Endi Sukma Dewata edewata at redhat.com
Wed Dec 21 18:37:23 UTC 2011


On 12/20/2011 8:19 PM, Matthew Harmsen wrote:
> Andrew and I have been looking at these changes, and we have the
> following concerns:
>
> (1) First of all, we looked up the bug where some of the sun.io.*
> classes were deprecated (which mentions java.nio.charset and sun.nio.cs):
>
>   * http://bugs.sun.com/bugdatabase/view_bug.do?bug_id=4948149

The patch #4-2 a&b are addressing this issue by replacing the converters 
with charset encoders/decoders. I suppose when we use the 
java.nio.Charset API we will indirectly use the sun.nio.cs library.

> (2) There appears to be considerable concern on performance degradation
> when using "Charset":
>
>   * http://stackoverflow.com/questions/2098137/fast-alternative-to-java-nio-charset-charset-decode-encode

There isn't enough details to know what the actual problem is. Also the 
person asking was using Java 5, so it might not apply anymore in Java 7.

>   * http://www.theserverside.com/discussions/thread.tss?thread_id=61270

I think the above posting and the Java Code Geeks article 
(http://www.javacodegeeks.com/2010/11/java-best-practices-char-to-byte-and.html) 
are discussing about converting chars to bytes for ultra high 
performanace data serialization, not for encoding, so it doesn't apply 
to our case. Here's what the article says:

   Keep in mind that we are not converting between character encodings.
   For converting between character encodings you should stick with the
   “classic” approaches using either the “String.getBytes(charsetName)”
   or the NIO framework methods and utilities.

While performance is a valid concern, I don't think the existing code 
has been much optimized for high performance. For example, the getCBC() 
and getBCC() do not cache the converter instances they create.
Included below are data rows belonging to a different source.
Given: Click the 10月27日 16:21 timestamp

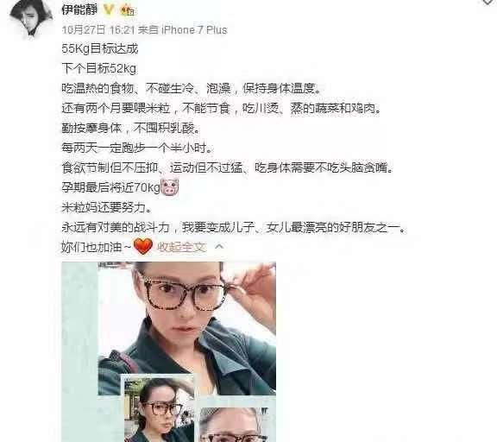Looking at the screenshot, I should [x=98, y=30].
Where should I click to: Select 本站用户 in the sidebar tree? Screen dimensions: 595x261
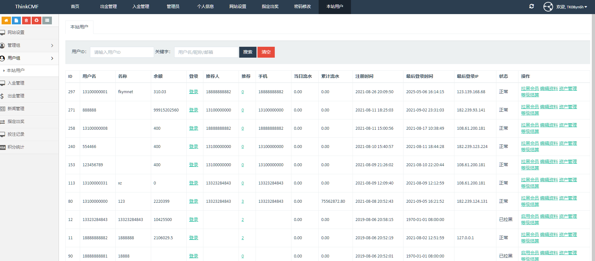tap(16, 70)
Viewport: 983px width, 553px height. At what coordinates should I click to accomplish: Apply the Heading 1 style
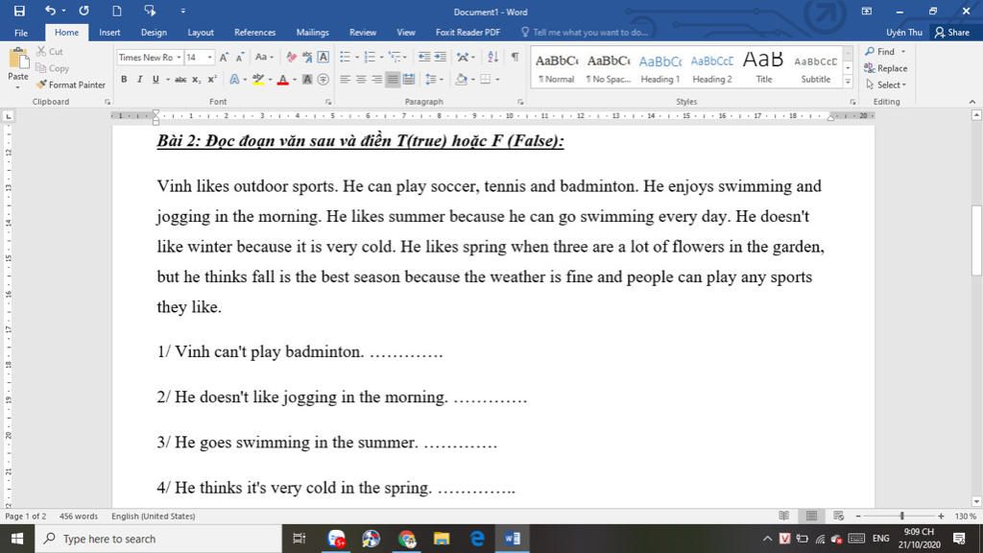pyautogui.click(x=660, y=67)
> (3) Additionally, there have been alterations in the CS code in the past
> to fix problems encountered with the sun.io.* classes:
>
>   * pki/base/util/src/netscape/security/util/ByteToCharPrintable.java

Do we know what problems are being fixed? I see one comment in the code 
about issue #359010 which will skip non-printable chars instead of 
reporting it. I suppose this is because there's no mechanism to ignore 
invalid input in sun.io.* packages. The Charset API provides an option 
to ignore invalid input, but we need to make sure we are using it 
correctly. Are there specific cases where we want to skip non-printable 
chars instead of throwing an exception?

> Although we have not gotten to the unit tests, we suspect that these
> will be great to have regardless of the direction that is decided upon.
> However, due to our concerns regarding performance, could we have some
> tests added (unit or a test tool) which obtain performance results for
> the existing methods versus the proposed newer methods?
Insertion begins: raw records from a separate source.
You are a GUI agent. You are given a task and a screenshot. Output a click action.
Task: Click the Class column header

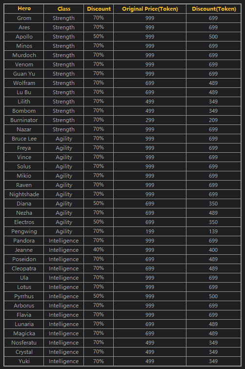[x=64, y=9]
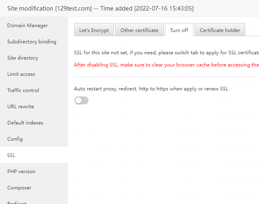Image resolution: width=259 pixels, height=204 pixels.
Task: Enable the auto restart proxy toggle
Action: click(81, 101)
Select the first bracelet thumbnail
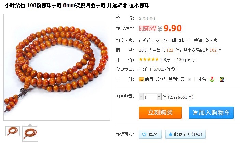240x146 pixels. [x=13, y=131]
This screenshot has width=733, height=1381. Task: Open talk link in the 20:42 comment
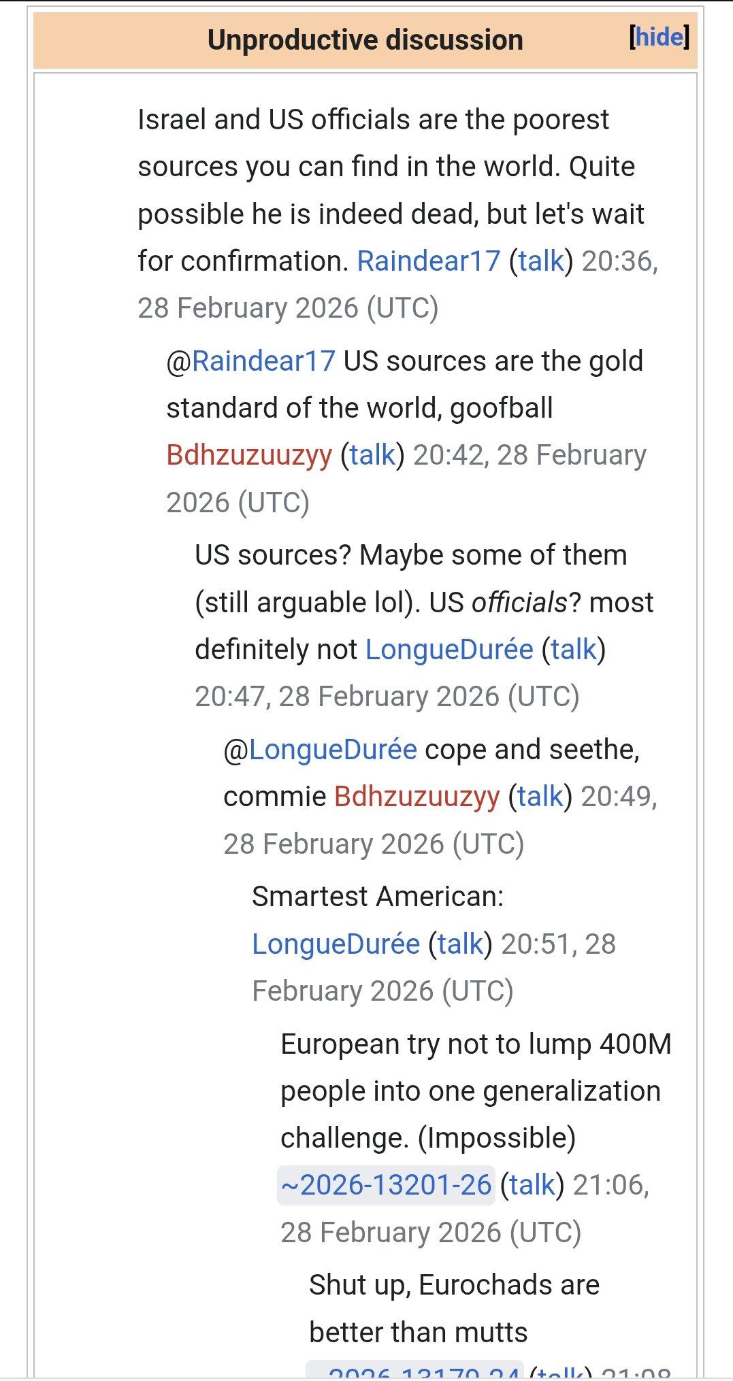pyautogui.click(x=372, y=455)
I think we need to know the use cases that require high performance. 
Optimizing the converter alone might not be enough or worth the effort. 
Depending on the use case, there could be worse bottlenecks in other 
parts of the application.

> If no discernable performance issues are encountered, most of these
> changes appear to be acceptable -- the questionable one being the
> replacing of the code that addressed issue (3) above.

In order to address issue #3 we need to have a good test coverage. To 
verify the correctness, are there anything else that we need to include 
in the test case?

> If there is an unacceptable degradation in performance, perhaps we could
> utilize some customized Java classes to perform these functions. As an
> alternative approach, as Endi alluded to, there is some ASN.1 code in
> Mozilla JSS, and speaking with Bob Relyea, we have been postulating on
> how much work would be involved to write JNI bindings via JSS to the
> ASN.1 encoders/decoders contained in NSS instead of moving this code to
> use java.nio.* classes. Theoretically, we may limit our performance
> issues in exchange for the extra work involved in making the effort to
> standardize on the NSS ASN.1 engine (although I don't know if this will
> resolve issues such as (3) noted above).

I checked the code, it looks like some of Mozilla's JSS code also relies 
on the Charset API. JNI calls have some overhead too, so we need to know 
how it's going to be used to avoid negative performance impact.